The story played out in installments all last week, beginning with the news that Limbaugh’s show would be returning to WRKO along with Premiere’s “Coast to Coast AM,” followed by the news that the local staff at WXKS – morning man Jeff Katz, afternoon host Jay Severin and PD Paula O’Connor – was history.

With Katz and Severin off the schedule, “Talk 1200″ (which had dropped the “Rush Radio” name after it failed to catch fire in the market) briefly rolled out an interim lineup of third-tier syndicated talent, but that turned out to be a smokescreen for a bigger change: on Friday, 1200 began stunting as “Gaffe 1200,” playing a ten-minute loop of political mishaps.

And that turns out to be a prelude to a truly new format launching this morning on the 1200 signal: “Comedy 1200″ is the result of Clear Channel’s taking control of the “24/7 Comedy” network, which has achieved surprising ratings success as a niche format in markets such as Norfolk and Kansas City.

In Boston, it appears Clear Channel will be using one of its star personalities, veteran WXKS-FM (107.9) morning man Matt Siegel, to help drive ears to its new format. Lance Venta over at Radio Insight notes that the company has registered several domains such as “MattyComedy1200.com.”  Will Siegel’s heavily-promoted “major announcement” at 8:30 this morning be the launch of comedy on 1200? It makes perfect sense: why not take advantage of the big “Matty in the Morning” audience on Kiss 108 to promote the new comedy format on its almost-unknown AM sister?

Like Clear Channel’s other recent format launch in Boston, July’s “Harbor 101.7″ (WHBA), the new “Comedy 1200″ won’t be a ratings giant. But it will be cheap to run, especially compared to “Talk 1200″;  it’s almost sure to exceed the 1 share that was about the best WXKS(AM) could do in 31 months of talk; and it will bring in a younger demographic than the aging Rush audience…and there’s nothing funny about that.

INFORMATION PROVIDED:
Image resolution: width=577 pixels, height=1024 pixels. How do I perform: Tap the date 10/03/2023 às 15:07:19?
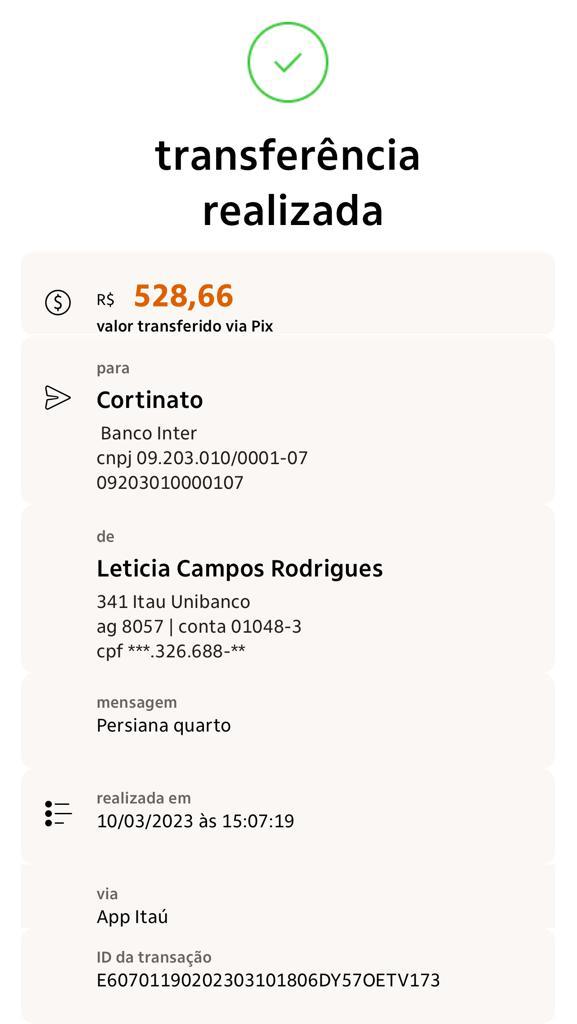[x=195, y=821]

STATED TASK A:
In the Boston radio article, which markets are named as places where the "24/7 Comedy" network has had ratings success?
STATED TASK B:
Rewrite the paragraph of the Boston radio article that begins "Like Clear Channel's other recent format launch" as a short bulleted list that keeps its main facts.
STATED TASK C:
Pick up the Boston radio article from its final sentence and keep it going.

EXERCISE ANSWER A:
Norfolk and Kansas City.

EXERCISE ANSWER B:
- Like Clear Channel's July launch "Harbor 101.7" (WHBA), "Comedy 1200" won't be a ratings giant.
- It will be cheap to run, especially compared to "Talk 1200."
- It is almost sure to beat the 1 share that was about the best WXKS(AM) managed in 31 months of talk.
- It will draw a younger demographic than the aging Rush audience.

EXERCISE ANSWER C:
*Over at Entercom,  the return of Limbaugh to the n0on-3 PM slot promises to help WRKO regain at least some of the dominance it once enjoyed on the Boston talk landscape.  Once the dust settles (no later than next week, though the imminent launch of comedy on 1200 may push things up sooner), WRKO’s lineup will look like this: Michele McPhee, recently rehired to fill the ex-Limbaugh slot, will move from 11 AM-3 PM to morning drive alongside Todd Feinburg. Barry Armstrong’s “Money Matters Radio” will continue to lease the 9-11 AM slot, followed by an hour hosted by Washington-based talker Jeff Kuhner at 11 to lead into the one-two punch of Limbaugh at noon and Howie Carr at 3.

For WRKO, the added cost of Limbaugh’s rights fees, while substantial, is a small price to pay to consolidate the talk audience; even if it will never be the mass-market format it was in the days of Jerry Williams, WRKO’s talk still attracts a devoted listener base that’s especially attractive to advertisers in an election year, and losing a competitor promises to boost WRKO’s bottom line (and likely WTKK’s as well) in the short term. And for Clear Channel, it’s likely the rights fees WRKO will pay Premiere for Limbaugh will quickly exceed whatever profit (if any) the radio division made from Rush’s presence on “Talk 1200.”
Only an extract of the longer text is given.